Although recent data show a decline in African elephant poaching trends, they are not out of trouble yet and they're far from the only species threatened by the illegal wildlife trade. More action is urgently needed to tackle the illegal wildlife trade. We need increased efforts to convince consumers to reject buying wildlife products, more support for the communities who live alongside endangered wildlife and better targeted efforts to bring global criminal networks to justice.

Belize - Barrier Reef

The barrier reef off the coast of Belize is the largest coral reef in the northern hemisphere. From underwater corals and mangrove forests to sandy "cayes" and the Great Blue Hole, it's one of the wonders of the natural world and a UNESCO natural World Heritage site. The reef is also home to hundreds of species, including sea turtles, dolphins, rays and manatees. So when in 2016 the Belize government announced plans to allow offshore oil exploration close to the reef, we sprang into action. We rallied a massive global outcry. More than 450,000 people signed a petition calling on the government to protect the reef. And it listened. The government announced a permanent ban on oil exploration around the reef. Now we’re working with them to ensure future generations continue to benefit from Belize’s marine treasures.

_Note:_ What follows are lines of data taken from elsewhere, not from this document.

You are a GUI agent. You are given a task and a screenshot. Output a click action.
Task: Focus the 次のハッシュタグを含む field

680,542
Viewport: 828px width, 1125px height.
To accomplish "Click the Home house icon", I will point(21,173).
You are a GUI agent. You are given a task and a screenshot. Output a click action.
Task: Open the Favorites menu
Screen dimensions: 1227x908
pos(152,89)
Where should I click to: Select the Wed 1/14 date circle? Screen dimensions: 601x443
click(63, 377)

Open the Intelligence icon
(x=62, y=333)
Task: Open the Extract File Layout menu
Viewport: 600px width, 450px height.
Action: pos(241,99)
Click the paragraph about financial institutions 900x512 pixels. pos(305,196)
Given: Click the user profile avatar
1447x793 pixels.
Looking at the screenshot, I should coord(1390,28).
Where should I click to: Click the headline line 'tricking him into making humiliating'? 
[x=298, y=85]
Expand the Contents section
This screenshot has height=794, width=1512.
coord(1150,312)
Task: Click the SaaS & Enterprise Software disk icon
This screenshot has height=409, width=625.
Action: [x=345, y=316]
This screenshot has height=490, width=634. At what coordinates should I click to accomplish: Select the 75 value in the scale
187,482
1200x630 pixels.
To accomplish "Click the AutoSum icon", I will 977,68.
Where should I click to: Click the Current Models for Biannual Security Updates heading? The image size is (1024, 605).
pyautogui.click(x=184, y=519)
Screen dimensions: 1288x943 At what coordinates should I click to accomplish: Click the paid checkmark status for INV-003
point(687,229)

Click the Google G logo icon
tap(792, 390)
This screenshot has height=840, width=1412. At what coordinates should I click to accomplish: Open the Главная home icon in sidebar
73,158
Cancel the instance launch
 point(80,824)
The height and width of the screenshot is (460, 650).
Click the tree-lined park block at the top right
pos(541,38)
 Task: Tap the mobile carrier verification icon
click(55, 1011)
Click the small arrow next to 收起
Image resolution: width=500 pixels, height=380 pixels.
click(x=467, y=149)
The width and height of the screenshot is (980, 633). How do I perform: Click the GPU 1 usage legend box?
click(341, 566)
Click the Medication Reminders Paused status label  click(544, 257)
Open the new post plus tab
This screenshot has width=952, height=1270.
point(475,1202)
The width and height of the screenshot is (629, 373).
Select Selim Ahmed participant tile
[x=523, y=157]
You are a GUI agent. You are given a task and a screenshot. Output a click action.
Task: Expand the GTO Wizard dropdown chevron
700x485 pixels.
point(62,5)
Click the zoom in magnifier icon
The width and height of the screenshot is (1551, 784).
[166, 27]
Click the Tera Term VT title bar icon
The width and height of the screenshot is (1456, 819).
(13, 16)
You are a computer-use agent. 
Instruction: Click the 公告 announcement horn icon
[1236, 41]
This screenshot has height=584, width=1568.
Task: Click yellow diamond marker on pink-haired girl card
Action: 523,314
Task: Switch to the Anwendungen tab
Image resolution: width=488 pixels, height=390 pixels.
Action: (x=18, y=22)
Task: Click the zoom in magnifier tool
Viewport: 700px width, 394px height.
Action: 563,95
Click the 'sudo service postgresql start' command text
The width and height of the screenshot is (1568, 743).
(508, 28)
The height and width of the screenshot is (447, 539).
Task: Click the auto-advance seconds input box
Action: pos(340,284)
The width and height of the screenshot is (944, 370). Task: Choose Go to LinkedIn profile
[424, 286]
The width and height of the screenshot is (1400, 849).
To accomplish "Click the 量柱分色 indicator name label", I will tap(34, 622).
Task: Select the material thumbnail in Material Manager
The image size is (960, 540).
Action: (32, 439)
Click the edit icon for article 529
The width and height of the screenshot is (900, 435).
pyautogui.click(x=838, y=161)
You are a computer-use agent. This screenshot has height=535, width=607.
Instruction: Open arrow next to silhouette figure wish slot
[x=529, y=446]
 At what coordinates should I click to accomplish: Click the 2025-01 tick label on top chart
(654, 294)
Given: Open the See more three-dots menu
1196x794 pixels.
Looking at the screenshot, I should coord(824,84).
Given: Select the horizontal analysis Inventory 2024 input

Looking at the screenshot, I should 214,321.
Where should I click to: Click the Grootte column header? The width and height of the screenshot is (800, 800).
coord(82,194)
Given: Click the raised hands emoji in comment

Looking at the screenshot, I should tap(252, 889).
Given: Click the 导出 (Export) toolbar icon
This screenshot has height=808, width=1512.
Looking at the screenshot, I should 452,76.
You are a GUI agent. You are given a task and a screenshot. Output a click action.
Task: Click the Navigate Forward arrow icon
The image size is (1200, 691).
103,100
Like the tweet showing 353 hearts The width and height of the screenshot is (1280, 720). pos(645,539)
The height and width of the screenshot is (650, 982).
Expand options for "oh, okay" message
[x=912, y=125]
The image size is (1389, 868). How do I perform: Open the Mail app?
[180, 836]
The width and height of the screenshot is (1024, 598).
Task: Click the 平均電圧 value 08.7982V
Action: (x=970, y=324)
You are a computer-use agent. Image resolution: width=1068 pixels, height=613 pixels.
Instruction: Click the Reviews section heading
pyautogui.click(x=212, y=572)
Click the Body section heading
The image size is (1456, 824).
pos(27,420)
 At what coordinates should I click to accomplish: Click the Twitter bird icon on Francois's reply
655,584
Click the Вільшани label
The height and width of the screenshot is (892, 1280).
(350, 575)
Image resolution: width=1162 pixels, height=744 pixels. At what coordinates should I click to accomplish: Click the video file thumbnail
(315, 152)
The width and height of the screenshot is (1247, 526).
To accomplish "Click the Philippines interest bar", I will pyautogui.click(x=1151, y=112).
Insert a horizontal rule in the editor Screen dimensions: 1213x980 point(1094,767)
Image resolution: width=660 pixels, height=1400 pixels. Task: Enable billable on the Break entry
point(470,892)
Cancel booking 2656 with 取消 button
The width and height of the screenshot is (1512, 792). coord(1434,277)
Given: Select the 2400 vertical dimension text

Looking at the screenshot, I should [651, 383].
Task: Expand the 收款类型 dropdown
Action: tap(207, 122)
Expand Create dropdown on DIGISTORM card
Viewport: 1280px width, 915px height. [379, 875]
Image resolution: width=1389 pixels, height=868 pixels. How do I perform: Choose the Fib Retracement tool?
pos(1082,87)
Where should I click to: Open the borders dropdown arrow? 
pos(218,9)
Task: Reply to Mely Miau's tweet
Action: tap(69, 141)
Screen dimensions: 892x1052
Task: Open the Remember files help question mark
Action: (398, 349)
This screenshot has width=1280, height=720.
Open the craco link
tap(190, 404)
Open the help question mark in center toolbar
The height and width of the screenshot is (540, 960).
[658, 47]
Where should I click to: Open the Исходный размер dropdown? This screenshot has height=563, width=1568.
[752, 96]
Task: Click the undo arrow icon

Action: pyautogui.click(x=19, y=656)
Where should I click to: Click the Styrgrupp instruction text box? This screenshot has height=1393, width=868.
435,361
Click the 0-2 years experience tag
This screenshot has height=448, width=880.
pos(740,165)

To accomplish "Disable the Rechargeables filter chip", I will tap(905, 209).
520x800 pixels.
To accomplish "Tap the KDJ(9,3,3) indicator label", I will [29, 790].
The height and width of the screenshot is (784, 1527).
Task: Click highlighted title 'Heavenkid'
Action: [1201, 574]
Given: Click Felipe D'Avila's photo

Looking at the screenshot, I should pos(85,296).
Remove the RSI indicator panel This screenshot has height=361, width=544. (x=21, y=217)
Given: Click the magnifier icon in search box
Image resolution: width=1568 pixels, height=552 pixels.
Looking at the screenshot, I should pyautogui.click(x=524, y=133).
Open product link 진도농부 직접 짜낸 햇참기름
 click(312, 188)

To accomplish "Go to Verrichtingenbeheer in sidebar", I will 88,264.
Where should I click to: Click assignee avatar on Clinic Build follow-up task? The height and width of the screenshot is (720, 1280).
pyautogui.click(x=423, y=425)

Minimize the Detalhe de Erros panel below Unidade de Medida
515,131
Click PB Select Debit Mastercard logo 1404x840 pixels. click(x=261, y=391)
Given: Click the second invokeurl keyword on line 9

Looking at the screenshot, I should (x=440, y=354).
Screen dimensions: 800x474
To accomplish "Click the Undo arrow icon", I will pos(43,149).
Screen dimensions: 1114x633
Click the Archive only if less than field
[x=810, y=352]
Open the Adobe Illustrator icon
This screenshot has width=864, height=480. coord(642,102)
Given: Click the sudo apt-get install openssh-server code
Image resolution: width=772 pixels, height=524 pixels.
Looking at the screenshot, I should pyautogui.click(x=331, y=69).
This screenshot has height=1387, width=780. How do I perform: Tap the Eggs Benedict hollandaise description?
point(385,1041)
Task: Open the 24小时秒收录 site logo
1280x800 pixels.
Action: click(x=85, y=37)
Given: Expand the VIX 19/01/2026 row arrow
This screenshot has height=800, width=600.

The challenge we still face

Overfishing, destructive coastal development and pollution from land and sea are all major threats, and we're working around the world to tackle these. But it's climate change that poses the biggest risk. Coral reefs can’t survive if the water temperature is too hot, and we’re already seeing "coral bleaching" across vast areas because of heat stress. At current rates of warming, scientists predict that most coral reefs will die over the next few decades. As well as doing everything we can to limit a global temperature increase, we need to help coral reefs adapt to the impacts of climate change. Through the Coral Reef Rescue Initiative, we're working with communities, governments and other partners to safeguard reefs that have the best chance of surviving in a warming ocean – identifying both on-the-ground and global policy action.